◆ **Records from a dataset**

%%

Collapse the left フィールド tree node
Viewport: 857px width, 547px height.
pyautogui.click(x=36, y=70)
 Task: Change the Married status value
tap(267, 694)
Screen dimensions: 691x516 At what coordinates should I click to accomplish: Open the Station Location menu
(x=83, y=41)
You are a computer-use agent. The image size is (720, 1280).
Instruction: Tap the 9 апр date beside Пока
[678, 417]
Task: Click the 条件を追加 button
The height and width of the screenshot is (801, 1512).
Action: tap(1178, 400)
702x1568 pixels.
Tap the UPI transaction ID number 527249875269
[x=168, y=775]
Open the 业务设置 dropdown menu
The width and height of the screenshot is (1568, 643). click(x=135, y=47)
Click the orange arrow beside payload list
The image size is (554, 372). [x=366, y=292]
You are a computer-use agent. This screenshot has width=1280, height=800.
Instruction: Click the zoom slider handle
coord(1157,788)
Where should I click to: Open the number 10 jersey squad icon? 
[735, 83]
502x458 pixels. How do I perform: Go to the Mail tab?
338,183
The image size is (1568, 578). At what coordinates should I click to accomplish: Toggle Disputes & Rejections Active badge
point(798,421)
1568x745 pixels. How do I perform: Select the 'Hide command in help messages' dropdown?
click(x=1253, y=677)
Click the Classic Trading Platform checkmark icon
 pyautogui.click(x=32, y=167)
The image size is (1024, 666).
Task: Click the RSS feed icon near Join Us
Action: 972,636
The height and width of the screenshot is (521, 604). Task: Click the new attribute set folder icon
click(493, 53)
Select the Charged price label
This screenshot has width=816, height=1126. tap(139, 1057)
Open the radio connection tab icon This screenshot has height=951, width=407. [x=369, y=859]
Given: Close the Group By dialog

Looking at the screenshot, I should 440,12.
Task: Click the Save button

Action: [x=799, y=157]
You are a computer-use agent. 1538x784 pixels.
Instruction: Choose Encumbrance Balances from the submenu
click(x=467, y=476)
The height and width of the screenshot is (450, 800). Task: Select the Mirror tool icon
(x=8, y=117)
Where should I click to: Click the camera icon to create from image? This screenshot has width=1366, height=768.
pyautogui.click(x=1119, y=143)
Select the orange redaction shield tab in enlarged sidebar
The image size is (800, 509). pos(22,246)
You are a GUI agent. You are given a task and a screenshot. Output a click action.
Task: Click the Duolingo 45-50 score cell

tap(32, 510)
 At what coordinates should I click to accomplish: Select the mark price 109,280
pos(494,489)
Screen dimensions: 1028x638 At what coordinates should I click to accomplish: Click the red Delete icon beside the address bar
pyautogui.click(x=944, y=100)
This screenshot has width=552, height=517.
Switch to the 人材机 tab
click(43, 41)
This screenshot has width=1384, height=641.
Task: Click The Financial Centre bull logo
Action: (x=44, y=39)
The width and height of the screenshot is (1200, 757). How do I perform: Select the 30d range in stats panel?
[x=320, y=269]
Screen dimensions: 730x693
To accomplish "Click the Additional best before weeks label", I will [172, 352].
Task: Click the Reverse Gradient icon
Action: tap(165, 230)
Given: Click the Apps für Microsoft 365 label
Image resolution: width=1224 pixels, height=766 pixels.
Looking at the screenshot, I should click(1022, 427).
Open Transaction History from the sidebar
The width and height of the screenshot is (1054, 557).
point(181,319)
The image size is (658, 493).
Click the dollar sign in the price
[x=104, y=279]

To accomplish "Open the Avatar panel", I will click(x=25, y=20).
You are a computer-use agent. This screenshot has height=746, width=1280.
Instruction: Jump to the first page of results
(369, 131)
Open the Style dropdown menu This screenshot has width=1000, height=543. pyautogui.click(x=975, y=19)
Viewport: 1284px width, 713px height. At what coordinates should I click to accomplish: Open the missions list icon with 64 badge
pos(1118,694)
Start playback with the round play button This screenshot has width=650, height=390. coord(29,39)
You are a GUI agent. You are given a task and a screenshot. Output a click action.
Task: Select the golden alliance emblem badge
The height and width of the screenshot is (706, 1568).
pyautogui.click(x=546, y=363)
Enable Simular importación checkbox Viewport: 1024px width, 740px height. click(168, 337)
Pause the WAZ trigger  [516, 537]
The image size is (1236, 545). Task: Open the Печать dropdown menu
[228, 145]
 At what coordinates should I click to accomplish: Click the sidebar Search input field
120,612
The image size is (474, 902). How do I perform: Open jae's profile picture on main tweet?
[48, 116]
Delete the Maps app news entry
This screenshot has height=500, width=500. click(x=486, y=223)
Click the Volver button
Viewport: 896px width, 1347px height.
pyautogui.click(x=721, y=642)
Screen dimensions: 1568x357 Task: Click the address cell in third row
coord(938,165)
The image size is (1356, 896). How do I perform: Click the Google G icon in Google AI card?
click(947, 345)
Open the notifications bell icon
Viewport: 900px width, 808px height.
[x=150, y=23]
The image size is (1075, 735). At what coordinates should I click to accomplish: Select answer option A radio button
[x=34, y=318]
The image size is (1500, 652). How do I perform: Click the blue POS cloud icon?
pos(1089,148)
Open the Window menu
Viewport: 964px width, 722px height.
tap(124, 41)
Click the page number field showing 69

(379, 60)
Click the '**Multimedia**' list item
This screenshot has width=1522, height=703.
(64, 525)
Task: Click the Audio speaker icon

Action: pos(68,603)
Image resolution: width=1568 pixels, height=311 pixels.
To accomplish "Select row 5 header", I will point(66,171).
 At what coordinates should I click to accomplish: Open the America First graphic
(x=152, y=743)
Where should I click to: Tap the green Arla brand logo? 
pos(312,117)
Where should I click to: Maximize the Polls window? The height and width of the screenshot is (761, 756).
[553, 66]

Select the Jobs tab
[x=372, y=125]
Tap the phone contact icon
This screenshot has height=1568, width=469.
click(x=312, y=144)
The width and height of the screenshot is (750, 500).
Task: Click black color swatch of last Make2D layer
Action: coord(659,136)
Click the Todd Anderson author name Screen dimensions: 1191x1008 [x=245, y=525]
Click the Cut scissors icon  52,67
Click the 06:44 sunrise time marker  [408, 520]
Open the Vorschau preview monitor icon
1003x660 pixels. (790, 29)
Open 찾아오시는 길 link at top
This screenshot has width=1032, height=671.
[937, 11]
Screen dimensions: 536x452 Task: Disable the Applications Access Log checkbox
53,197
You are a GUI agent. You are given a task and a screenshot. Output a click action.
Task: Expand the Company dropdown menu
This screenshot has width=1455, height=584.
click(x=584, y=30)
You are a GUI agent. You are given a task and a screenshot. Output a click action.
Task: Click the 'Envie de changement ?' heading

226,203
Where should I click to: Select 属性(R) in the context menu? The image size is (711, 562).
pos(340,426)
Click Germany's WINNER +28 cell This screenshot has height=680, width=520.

%%

◆ **WORK REQUEST**
Every record above must be duplicated exactly.

◆ **ANSWER SECTION**
Collapse the left フィールド tree node
Viewport: 857px width, 547px height.
pyautogui.click(x=36, y=70)
 Task: Change the Married status value
tap(267, 694)
Screen dimensions: 691x516 At what coordinates should I click to accomplish: Open the Station Location menu
(x=83, y=41)
You are a computer-use agent. The image size is (720, 1280).
Instruction: Tap the 9 апр date beside Пока
[678, 417]
Task: Click the 条件を追加 button
The height and width of the screenshot is (801, 1512).
Action: tap(1178, 400)
702x1568 pixels.
Tap the UPI transaction ID number 527249875269
[x=168, y=775]
Open the 业务设置 dropdown menu
The width and height of the screenshot is (1568, 643). click(x=135, y=47)
Click the orange arrow beside payload list
The image size is (554, 372). [x=366, y=292]
You are a computer-use agent. This screenshot has width=1280, height=800.
Instruction: Click the zoom slider handle
coord(1157,788)
Where should I click to: Open the number 10 jersey squad icon? 
[735, 83]
502x458 pixels. How do I perform: Go to the Mail tab?
338,183
The image size is (1568, 578). At what coordinates should I click to accomplish: Toggle Disputes & Rejections Active badge
point(798,421)
1568x745 pixels. How do I perform: Select the 'Hide command in help messages' dropdown?
click(x=1253, y=677)
Click the Classic Trading Platform checkmark icon
 pyautogui.click(x=32, y=167)
The image size is (1024, 666).
Task: Click the RSS feed icon near Join Us
Action: 972,636
The height and width of the screenshot is (521, 604). Task: Click the new attribute set folder icon
click(493, 53)
Select the Charged price label
This screenshot has width=816, height=1126. tap(139, 1057)
Open the radio connection tab icon This screenshot has height=951, width=407. [x=369, y=859]
Given: Close the Group By dialog

Looking at the screenshot, I should 440,12.
Task: Click the Save button

Action: [x=799, y=157]
You are a computer-use agent. 1538x784 pixels.
Instruction: Choose Encumbrance Balances from the submenu
click(x=467, y=476)
The height and width of the screenshot is (450, 800). Task: Select the Mirror tool icon
(x=8, y=117)
Where should I click to: Click the camera icon to create from image? This screenshot has width=1366, height=768.
pyautogui.click(x=1119, y=143)
Select the orange redaction shield tab in enlarged sidebar
The image size is (800, 509). pos(22,246)
You are a GUI agent. You are given a task and a screenshot. Output a click action.
Task: Click the Duolingo 45-50 score cell

tap(32, 510)
 At what coordinates should I click to accomplish: Select the mark price 109,280
pos(494,489)
Screen dimensions: 1028x638 At what coordinates should I click to accomplish: Click the red Delete icon beside the address bar
pyautogui.click(x=944, y=100)
This screenshot has width=552, height=517.
Switch to the 人材机 tab
click(43, 41)
This screenshot has width=1384, height=641.
Task: Click The Financial Centre bull logo
Action: (x=44, y=39)
The width and height of the screenshot is (1200, 757). How do I perform: Select the 30d range in stats panel?
[x=320, y=269]
Screen dimensions: 730x693
To accomplish "Click the Additional best before weeks label", I will [172, 352].
Task: Click the Reverse Gradient icon
Action: tap(165, 230)
Given: Click the Apps für Microsoft 365 label
Image resolution: width=1224 pixels, height=766 pixels.
Looking at the screenshot, I should click(1022, 427).
Open Transaction History from the sidebar
The width and height of the screenshot is (1054, 557).
point(181,319)
The image size is (658, 493).
Click the dollar sign in the price
[x=104, y=279]

To accomplish "Open the Avatar panel", I will click(x=25, y=20).
You are a computer-use agent. This screenshot has height=746, width=1280.
Instruction: Jump to the first page of results
(369, 131)
Open the Style dropdown menu This screenshot has width=1000, height=543. pyautogui.click(x=975, y=19)
Viewport: 1284px width, 713px height. At what coordinates should I click to accomplish: Open the missions list icon with 64 badge
pos(1118,694)
Start playback with the round play button This screenshot has width=650, height=390. coord(29,39)
You are a GUI agent. You are given a task and a screenshot. Output a click action.
Task: Select the golden alliance emblem badge
The height and width of the screenshot is (706, 1568).
pyautogui.click(x=546, y=363)
Enable Simular importación checkbox Viewport: 1024px width, 740px height. click(168, 337)
Pause the WAZ trigger  [516, 537]
The image size is (1236, 545). Task: Open the Печать dropdown menu
[228, 145]
 At what coordinates should I click to accomplish: Click the sidebar Search input field
120,612
The image size is (474, 902). How do I perform: Open jae's profile picture on main tweet?
[48, 116]
Delete the Maps app news entry
This screenshot has height=500, width=500. click(x=486, y=223)
Click the Volver button
Viewport: 896px width, 1347px height.
pyautogui.click(x=721, y=642)
Screen dimensions: 1568x357 Task: Click the address cell in third row
coord(938,165)
The image size is (1356, 896). How do I perform: Click the Google G icon in Google AI card?
click(947, 345)
Open the notifications bell icon
Viewport: 900px width, 808px height.
[x=150, y=23]
The image size is (1075, 735). At what coordinates should I click to accomplish: Select answer option A radio button
[x=34, y=318]
The image size is (1500, 652). How do I perform: Click the blue POS cloud icon?
pos(1089,148)
Open the Window menu
Viewport: 964px width, 722px height.
tap(124, 41)
Click the page number field showing 69

(379, 60)
Click the '**Multimedia**' list item
This screenshot has width=1522, height=703.
(64, 525)
Task: Click the Audio speaker icon

Action: pos(68,603)
Image resolution: width=1568 pixels, height=311 pixels.
To accomplish "Select row 5 header", I will point(66,171).
 At what coordinates should I click to accomplish: Open the America First graphic
(x=152, y=743)
Where should I click to: Tap the green Arla brand logo? 
pos(312,117)
Where should I click to: Maximize the Polls window? The height and width of the screenshot is (761, 756).
[553, 66]

Select the Jobs tab
[x=372, y=125]
Tap the phone contact icon
This screenshot has height=1568, width=469.
click(x=312, y=144)
The width and height of the screenshot is (750, 500).
Task: Click black color swatch of last Make2D layer
Action: coord(659,136)
Click the Todd Anderson author name Screen dimensions: 1191x1008 [x=245, y=525]
Click the Cut scissors icon  52,67
Click the 06:44 sunrise time marker  [408, 520]
Open the Vorschau preview monitor icon
1003x660 pixels. (790, 29)
Open 찾아오시는 길 link at top
This screenshot has width=1032, height=671.
[937, 11]
Screen dimensions: 536x452 Task: Disable the Applications Access Log checkbox
53,197
You are a GUI agent. You are given a task and a screenshot. Output a click action.
Task: Expand the Company dropdown menu
This screenshot has width=1455, height=584.
click(x=584, y=30)
You are a GUI agent. You are given a task and a screenshot. Output a click action.
Task: Click the 'Envie de changement ?' heading

226,203
Where should I click to: Select 属性(R) in the context menu? The image size is (711, 562).
pos(340,426)
Click Germany's WINNER +28 cell This screenshot has height=680, width=520.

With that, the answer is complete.